In ogni caso, pare che il ricorrente profili un’omessa pronuncia ex art. 112 c.p.c. dei giudici di secondo grado quando assume che la Corte territoriale “nulla ha statuito” sulla tutela reintegratoria che egli aveva di nuovo fatto valere con il proprio reclamo incidentale, salvo subito dopo ammettere contraddittoriamente “avendo rigettato l’impugnazione”; riconoscendo così che v’era stata espressa pronuncia (di rigetto appunto) sul suo reclamo incidentale.

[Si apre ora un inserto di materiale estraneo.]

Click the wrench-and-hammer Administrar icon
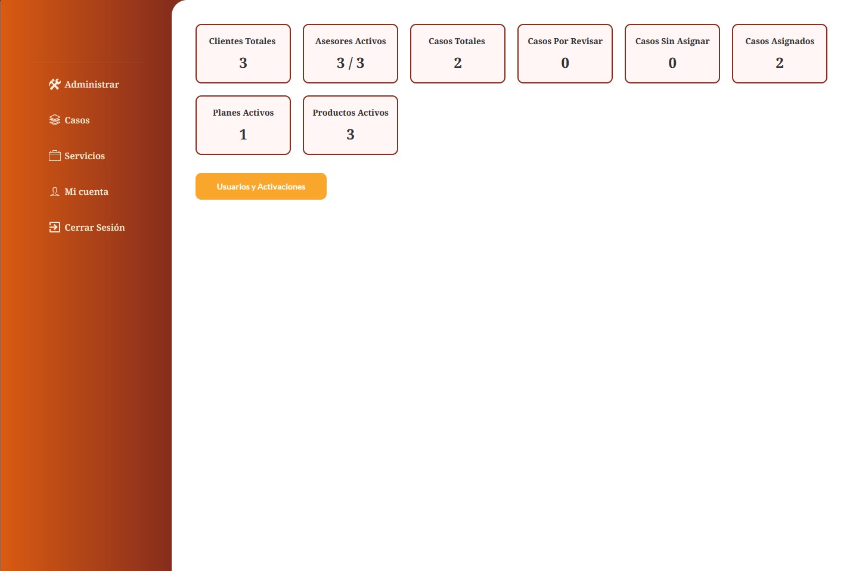The image size is (856, 571). [x=54, y=85]
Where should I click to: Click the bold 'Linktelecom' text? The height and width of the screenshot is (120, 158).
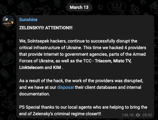click(31, 67)
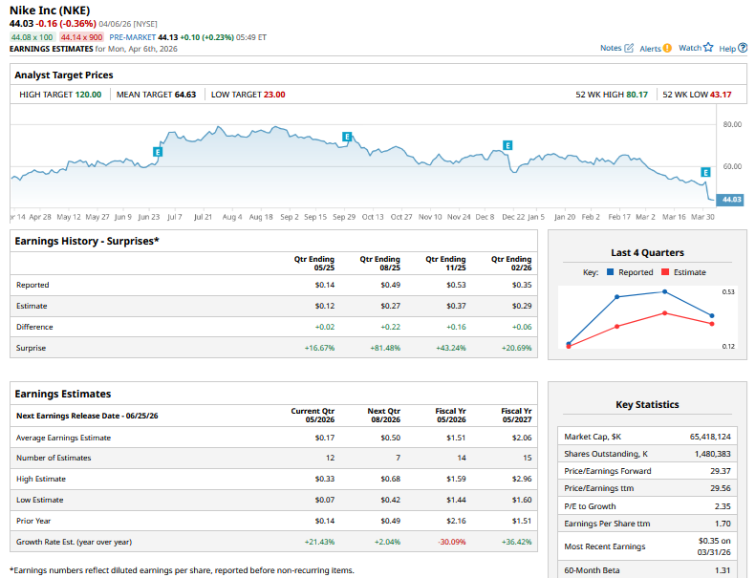Screen dimensions: 755x578
Task: Click the 44.03 current price tag on chart
Action: click(730, 199)
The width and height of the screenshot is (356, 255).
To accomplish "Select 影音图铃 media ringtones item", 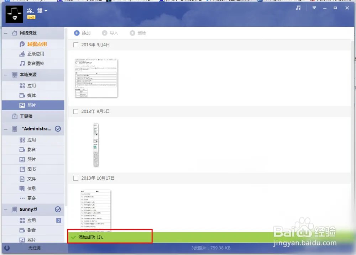I will pos(36,63).
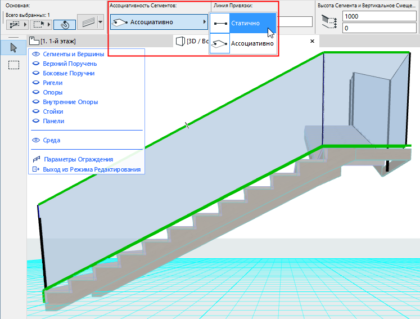This screenshot has width=420, height=319.
Task: Click the magnetic quick selection icon
Action: click(x=65, y=24)
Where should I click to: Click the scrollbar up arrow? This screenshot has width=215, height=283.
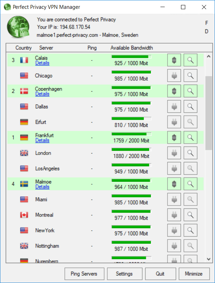click(x=208, y=57)
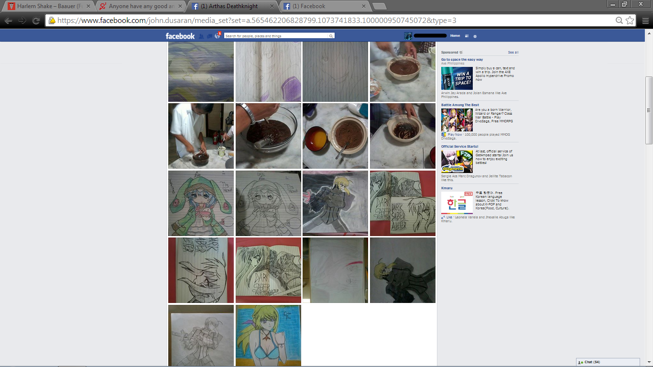Expand the Chat (54) bar
653x367 pixels.
(608, 362)
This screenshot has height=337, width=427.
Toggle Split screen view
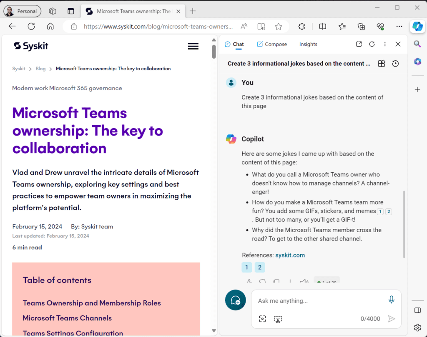point(322,26)
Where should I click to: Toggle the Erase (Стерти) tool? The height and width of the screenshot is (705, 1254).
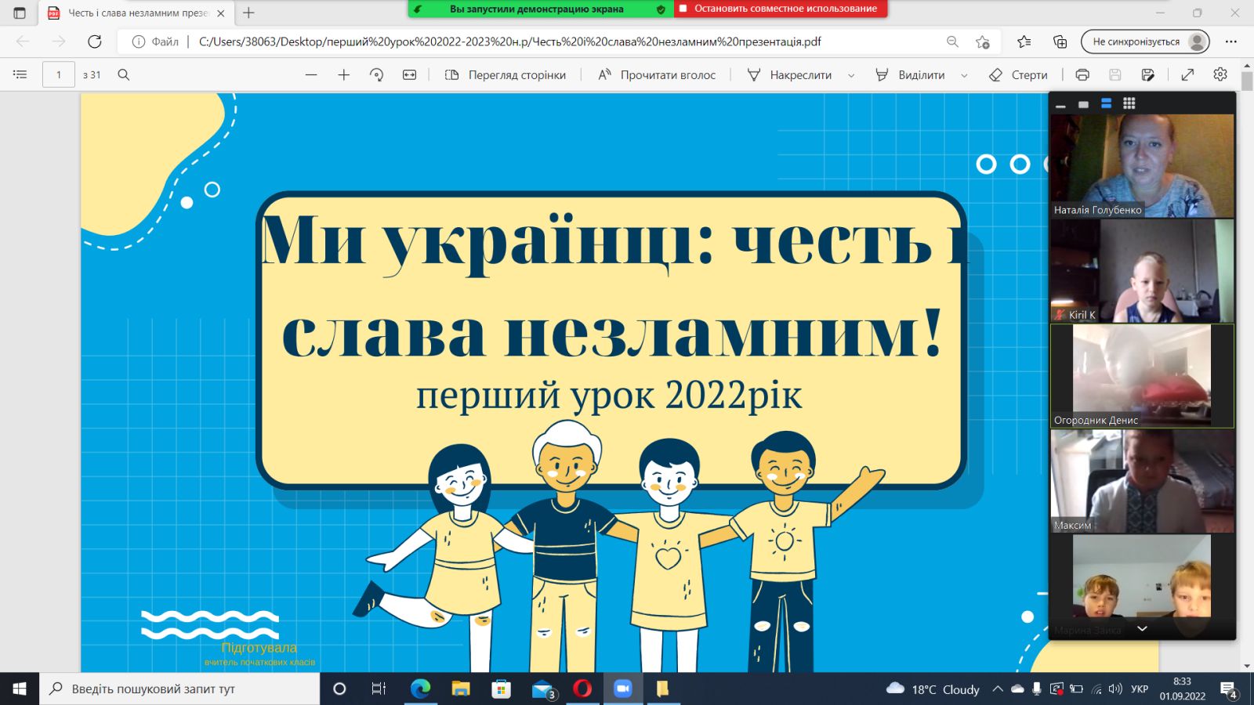tap(1018, 75)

E in effetti la Corte di merito, non solo ha esplicitato nel dispositivo della sua sentenza il rigetto del “reclamo incidentale”, ma ha spiegato in motivazione che, siccome l’accoglimento del reclamo principale della società, comportava il rigetto delle “domande del C. accolte nel giudizio di opposizione”, a tanto conseguiva che doveva essere “respinto il reclamo incidentale del C. sotto ogni profilo (domanda di condanna alla reintegra/al pagamento dell’indennità di preavviso)” (cfr. pag. 19 della sua sentenza).
13. Il ricorrente, pertanto, di nuovo soccombente, dev’essere condannato al pagamento, in favore della controricorrente, delle spese di questo giudizio di legittimità, liquidate come in dispositivo, ed è tenuto al versamento di un ulteriore importo a titolo di contributo unificato, pari a quello previsto per il ricorso, ove dovuto.
P.Q.M.
Rigetta il ricorso. Condanna il ricorrente al pagamento, in favore della controricorrente, delle spese del giudizio di legittimità, che liquida in € 200,00 per esborsi e in € 5.500,00 per compensi professionali, oltre rimborso forfetario delle spese generali nella misura del 15%, I.V.A. e C.P.A. come per legge.
Ai sensi del D.P.R. n. 115 del 2002, art. 13, comma 1 quater, dà atto della sussistenza dei presupposti processuali per il versamento, da parte del ricorrente, dell’ulteriore importo a titolo di contributo unificato pari a quello previsto per il ricorso, a norma dello stesso art. 13, comma 1 bis, se dovuto.